Here's a basic Clue for you. As a market expands, and market share points become more valuable, these markets become more crowded and those points become more expensive. Assuming you'll keep those you have - without considerable investment - is always a bad bet. Investors will figure this out one day, and then watch out. (For continuing coverage of the auction marketplace, click here .)
The Serendipity Clue
Robert and Patricia Eichorn of Manchester, Vermont had been running a small site for their small inn for two years until a brief conversation made them into an overnight Internet success.
Of course, the conversation was with the state's Governor, Thomas Dean. Dean put the results of the conversation into a speech, the speech sent an Associated Press reporter to the Eichorn's door, and last week the Governor brought them to his inaugural address, once again to laud them.
Mr. Eichorn spends a few hours each week working on his site, which is hosted by CK Interactive. He wrote his first pages in raw HTML code, using Word Perfect, then graduated to that company's Webmaster page authoring tool.

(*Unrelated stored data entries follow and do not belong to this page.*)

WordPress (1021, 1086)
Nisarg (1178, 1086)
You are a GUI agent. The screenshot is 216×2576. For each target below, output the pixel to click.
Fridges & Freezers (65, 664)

He now uses Macromedia's Dreamweaver for more extensive effects, like a "virtual tour" of his 13 rooms. He's proudest of a "hot-button" tool he found at an innkeeper's convention, which lets him return calls within 30 seconds of someone clicking a button on the site. "90% are calling to make a reservation," he says, at prices averaging $115 per night.
Yeah, but what can you learn from Mr. Eichorn? You don't need a lot of money, or a lot of technology, to make a Web success, just passion, interest, and a focus on your needs. The Clue I got is, be open and friendly with anyone who asks about what you're doing. One word in the right ear, and you too can be a hero...
Hard Numbers on Christmas
Now that the hype has died away, the reality of this Christmas was it wasn't quite as good as everyone said, but the demographics of the new buyers make for interesting reading.
IntelliQuest's Zona Research unit surveyed over 1,000 Internet users, and found while average spending rose, over half didn't buy anything. Most important, however, was that the growth was concentrated among older consumers - those over 50 spent more than 5 times as much online in 1998 as they did in 1997. Among those surveyed, an average of 26% of the holiday budget went to online shops, but remember the panel consisted only of pre-recruited Internet users who completed some extensive surveys.
Your Clue is this. Your fast-growing target markets look more like James Garner than Cuba Gooding Jr.
Clued-in is Deja News for their "custom community" offering, which can give any Web site an active, moderated discussion section consistent with its corporate identity. Here's an example of one such community , straight from the Dejanews release.
Clueless is Yours Truly for trying to fix a perceived problem with deliveries in last week's issue from 3,000 miles away. With the wrong click of a mouse button, I wound up sending the issue many, many times to the whole list. Thanks go to those 50 or so subscribers who wrote back to chastise me, and special thanks to those who wrote back, after I apologized, saying they would not unsubscribe as a result.